» **WORK TO BE COMPLETED**
Exactly the lines from the start of the data through the line containing "Task: Click Positive green circle legend icon" should be output, with both ends kept and nothing added.

#### SOURCE DATA

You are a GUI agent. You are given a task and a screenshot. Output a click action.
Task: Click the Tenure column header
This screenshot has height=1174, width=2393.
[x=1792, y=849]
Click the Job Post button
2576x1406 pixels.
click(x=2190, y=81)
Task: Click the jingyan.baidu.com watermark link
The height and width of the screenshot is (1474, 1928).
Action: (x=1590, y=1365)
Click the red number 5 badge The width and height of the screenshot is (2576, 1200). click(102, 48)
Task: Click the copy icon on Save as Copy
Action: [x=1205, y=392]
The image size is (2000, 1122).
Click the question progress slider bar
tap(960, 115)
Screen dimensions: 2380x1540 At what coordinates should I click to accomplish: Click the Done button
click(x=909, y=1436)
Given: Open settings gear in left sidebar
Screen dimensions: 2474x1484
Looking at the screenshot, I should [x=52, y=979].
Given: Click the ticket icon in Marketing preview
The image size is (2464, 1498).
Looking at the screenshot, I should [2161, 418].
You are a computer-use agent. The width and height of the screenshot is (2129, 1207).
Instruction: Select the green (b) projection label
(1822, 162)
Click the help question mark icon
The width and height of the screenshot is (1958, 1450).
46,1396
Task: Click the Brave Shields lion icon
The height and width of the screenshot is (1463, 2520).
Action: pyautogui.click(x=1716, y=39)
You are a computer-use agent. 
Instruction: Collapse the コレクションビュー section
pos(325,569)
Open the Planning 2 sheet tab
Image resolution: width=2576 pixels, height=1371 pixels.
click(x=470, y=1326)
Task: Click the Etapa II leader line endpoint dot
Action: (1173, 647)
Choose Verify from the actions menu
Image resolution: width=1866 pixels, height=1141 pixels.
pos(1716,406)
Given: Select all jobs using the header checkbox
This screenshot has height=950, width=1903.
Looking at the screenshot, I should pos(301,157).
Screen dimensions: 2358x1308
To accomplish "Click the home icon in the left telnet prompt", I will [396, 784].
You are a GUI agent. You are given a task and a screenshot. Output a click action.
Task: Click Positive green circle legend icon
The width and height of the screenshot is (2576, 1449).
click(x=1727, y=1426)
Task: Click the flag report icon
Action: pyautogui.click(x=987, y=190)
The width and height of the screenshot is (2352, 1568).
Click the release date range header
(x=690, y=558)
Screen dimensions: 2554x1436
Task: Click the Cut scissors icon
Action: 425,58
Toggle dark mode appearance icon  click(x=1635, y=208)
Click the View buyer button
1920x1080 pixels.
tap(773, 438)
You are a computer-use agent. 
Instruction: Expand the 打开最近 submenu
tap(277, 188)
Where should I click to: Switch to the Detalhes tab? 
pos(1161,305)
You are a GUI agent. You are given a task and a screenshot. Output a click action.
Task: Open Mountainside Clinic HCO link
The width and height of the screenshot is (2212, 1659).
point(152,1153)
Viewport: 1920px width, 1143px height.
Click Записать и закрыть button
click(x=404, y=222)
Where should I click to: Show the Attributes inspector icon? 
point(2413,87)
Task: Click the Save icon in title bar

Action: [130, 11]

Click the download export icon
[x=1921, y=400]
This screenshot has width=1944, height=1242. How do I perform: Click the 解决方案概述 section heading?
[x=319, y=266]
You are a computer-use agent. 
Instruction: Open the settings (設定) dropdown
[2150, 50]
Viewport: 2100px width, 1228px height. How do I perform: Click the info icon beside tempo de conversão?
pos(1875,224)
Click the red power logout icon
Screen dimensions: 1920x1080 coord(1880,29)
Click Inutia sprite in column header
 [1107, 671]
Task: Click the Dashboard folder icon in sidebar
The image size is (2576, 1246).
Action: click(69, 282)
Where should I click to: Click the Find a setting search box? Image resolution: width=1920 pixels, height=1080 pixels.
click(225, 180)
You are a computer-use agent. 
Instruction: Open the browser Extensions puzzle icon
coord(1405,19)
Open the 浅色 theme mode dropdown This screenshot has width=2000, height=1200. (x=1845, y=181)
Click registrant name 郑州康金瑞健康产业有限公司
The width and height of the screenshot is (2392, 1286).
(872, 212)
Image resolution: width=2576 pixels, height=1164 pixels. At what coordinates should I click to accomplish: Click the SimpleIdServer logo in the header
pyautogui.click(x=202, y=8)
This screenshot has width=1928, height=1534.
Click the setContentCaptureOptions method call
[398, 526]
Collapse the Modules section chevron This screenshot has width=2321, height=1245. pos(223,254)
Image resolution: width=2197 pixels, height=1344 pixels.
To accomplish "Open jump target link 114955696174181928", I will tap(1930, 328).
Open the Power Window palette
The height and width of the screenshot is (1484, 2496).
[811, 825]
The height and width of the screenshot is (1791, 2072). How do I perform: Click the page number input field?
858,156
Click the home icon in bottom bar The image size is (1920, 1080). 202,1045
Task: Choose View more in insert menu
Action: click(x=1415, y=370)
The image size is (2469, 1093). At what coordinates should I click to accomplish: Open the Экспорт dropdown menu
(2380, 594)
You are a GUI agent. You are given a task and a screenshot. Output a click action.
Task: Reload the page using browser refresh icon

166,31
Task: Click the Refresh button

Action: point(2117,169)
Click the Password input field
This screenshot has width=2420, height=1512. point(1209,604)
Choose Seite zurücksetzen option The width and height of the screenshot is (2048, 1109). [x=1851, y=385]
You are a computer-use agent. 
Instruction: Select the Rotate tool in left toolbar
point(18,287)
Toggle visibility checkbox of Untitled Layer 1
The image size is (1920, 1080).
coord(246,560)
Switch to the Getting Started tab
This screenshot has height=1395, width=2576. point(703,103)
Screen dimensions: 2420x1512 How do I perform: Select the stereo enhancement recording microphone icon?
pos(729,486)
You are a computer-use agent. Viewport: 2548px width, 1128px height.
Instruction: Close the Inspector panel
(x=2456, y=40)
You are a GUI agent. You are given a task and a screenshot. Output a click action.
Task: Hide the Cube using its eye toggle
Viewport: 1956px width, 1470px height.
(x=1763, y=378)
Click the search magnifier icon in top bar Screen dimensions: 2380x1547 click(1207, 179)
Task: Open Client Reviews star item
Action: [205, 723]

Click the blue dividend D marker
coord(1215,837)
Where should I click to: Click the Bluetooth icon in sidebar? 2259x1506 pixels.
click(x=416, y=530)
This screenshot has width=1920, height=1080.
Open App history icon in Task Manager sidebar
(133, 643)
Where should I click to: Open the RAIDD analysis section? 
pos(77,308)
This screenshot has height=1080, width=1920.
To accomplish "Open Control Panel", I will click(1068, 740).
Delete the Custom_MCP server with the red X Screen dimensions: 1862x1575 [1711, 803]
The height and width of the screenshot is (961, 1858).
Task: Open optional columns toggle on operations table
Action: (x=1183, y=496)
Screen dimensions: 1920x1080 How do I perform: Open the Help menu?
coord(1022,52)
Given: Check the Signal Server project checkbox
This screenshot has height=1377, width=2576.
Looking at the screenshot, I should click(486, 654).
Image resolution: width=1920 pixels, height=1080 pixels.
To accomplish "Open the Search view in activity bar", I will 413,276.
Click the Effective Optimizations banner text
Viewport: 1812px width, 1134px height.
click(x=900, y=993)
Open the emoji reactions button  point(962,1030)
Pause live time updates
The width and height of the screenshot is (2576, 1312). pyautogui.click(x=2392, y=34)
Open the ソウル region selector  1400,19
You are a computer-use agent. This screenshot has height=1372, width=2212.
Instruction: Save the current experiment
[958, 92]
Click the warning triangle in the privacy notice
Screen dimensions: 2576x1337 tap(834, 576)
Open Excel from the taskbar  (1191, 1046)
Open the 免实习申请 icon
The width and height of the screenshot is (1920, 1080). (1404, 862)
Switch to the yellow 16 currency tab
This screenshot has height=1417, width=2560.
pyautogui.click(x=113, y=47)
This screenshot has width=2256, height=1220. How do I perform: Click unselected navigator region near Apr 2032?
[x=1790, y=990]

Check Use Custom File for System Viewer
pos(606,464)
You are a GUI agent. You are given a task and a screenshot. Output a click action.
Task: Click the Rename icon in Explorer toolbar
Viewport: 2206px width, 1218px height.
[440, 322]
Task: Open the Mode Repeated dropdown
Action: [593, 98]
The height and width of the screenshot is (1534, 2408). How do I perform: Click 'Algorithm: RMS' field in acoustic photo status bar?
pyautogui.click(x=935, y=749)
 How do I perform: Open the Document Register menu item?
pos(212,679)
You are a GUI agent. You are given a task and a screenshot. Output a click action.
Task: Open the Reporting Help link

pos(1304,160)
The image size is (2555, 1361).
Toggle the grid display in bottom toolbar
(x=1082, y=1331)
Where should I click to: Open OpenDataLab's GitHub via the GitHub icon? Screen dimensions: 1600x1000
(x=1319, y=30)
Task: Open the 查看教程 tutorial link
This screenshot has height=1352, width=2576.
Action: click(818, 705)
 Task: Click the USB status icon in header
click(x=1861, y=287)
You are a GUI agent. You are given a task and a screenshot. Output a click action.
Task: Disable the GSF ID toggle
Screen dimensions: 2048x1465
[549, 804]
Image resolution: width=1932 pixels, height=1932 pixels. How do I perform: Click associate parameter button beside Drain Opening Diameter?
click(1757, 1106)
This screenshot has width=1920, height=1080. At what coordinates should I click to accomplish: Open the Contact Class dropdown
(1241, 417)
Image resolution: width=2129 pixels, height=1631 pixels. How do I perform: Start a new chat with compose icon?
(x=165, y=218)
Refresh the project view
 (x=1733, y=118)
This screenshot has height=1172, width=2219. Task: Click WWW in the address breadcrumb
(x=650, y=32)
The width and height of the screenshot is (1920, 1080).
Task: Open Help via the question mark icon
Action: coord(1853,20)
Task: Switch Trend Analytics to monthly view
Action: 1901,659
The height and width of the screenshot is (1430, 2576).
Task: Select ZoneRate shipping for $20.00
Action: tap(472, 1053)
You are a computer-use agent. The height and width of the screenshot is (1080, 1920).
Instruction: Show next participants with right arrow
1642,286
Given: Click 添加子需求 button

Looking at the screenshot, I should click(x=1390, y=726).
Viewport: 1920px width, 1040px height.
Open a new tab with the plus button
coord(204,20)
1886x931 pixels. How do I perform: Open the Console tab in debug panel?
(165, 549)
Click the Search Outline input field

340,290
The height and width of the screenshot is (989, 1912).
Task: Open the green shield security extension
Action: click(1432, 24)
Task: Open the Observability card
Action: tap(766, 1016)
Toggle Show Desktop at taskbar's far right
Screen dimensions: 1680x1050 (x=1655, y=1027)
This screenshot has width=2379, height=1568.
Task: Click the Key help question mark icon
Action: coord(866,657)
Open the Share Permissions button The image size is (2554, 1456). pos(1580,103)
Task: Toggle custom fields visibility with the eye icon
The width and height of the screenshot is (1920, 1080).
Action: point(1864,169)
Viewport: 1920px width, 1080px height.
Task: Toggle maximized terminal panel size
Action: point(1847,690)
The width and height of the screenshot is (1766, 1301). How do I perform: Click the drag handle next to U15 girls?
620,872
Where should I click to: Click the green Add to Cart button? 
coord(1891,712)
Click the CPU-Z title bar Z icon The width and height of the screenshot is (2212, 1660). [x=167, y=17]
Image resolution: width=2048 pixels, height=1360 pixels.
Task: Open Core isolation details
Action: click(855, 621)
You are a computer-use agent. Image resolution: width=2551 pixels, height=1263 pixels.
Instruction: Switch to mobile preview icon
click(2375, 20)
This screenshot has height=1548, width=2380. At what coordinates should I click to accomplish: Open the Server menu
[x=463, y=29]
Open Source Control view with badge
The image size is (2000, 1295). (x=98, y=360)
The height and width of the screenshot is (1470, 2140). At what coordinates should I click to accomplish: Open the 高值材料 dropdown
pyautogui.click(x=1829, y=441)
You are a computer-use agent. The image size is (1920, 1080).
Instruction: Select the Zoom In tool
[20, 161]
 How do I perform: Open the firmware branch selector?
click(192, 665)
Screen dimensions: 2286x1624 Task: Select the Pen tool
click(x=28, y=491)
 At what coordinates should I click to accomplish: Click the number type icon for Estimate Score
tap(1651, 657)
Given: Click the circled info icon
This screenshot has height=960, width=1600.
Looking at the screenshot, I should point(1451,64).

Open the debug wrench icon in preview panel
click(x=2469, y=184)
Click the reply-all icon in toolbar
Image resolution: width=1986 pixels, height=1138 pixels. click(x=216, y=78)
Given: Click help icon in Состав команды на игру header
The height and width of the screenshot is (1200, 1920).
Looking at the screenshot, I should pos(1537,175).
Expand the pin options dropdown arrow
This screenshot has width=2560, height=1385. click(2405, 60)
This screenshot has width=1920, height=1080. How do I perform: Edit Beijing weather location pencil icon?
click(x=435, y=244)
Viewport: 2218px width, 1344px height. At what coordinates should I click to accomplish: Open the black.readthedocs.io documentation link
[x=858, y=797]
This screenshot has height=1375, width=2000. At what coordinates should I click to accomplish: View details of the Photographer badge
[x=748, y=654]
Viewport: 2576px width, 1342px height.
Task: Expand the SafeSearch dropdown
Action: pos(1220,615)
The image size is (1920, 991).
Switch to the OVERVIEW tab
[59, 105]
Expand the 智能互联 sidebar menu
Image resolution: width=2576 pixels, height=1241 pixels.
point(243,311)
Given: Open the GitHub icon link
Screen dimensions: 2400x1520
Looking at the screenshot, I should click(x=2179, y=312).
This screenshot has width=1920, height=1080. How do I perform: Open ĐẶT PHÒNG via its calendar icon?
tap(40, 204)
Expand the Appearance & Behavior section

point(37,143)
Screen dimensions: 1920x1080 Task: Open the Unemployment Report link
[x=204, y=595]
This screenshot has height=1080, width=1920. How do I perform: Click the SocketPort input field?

########

» **ANSWER BOX**
You are a GUI agent. You are given a task and a screenshot. Output a click action.
Task: Click the Tenure column header
This screenshot has height=1174, width=2393.
[x=1792, y=849]
Click the Job Post button
2576x1406 pixels.
click(x=2190, y=81)
Task: Click the jingyan.baidu.com watermark link
The height and width of the screenshot is (1474, 1928).
Action: (x=1590, y=1365)
Click the red number 5 badge The width and height of the screenshot is (2576, 1200). click(102, 48)
Task: Click the copy icon on Save as Copy
Action: [x=1205, y=392]
The image size is (2000, 1122).
Click the question progress slider bar
tap(960, 115)
Screen dimensions: 2380x1540 At what coordinates should I click to accomplish: Click the Done button
click(x=909, y=1436)
Given: Open settings gear in left sidebar
Screen dimensions: 2474x1484
Looking at the screenshot, I should [x=52, y=979].
Given: Click the ticket icon in Marketing preview
The image size is (2464, 1498).
Looking at the screenshot, I should [2161, 418].
You are a computer-use agent. The width and height of the screenshot is (2129, 1207).
Instruction: Select the green (b) projection label
(1822, 162)
Click the help question mark icon
The width and height of the screenshot is (1958, 1450).
46,1396
Task: Click the Brave Shields lion icon
The height and width of the screenshot is (1463, 2520).
Action: pyautogui.click(x=1716, y=39)
You are a computer-use agent. 
Instruction: Collapse the コレクションビュー section
pos(325,569)
Open the Planning 2 sheet tab
Image resolution: width=2576 pixels, height=1371 pixels.
click(x=470, y=1326)
Task: Click the Etapa II leader line endpoint dot
Action: (1173, 647)
Choose Verify from the actions menu
Image resolution: width=1866 pixels, height=1141 pixels.
pos(1716,406)
Given: Select all jobs using the header checkbox
This screenshot has height=950, width=1903.
Looking at the screenshot, I should pos(301,157).
Screen dimensions: 2358x1308
To accomplish "Click the home icon in the left telnet prompt", I will [396, 784].
You are a GUI agent. You are given a task and a screenshot. Output a click action.
Task: Click Positive green circle legend icon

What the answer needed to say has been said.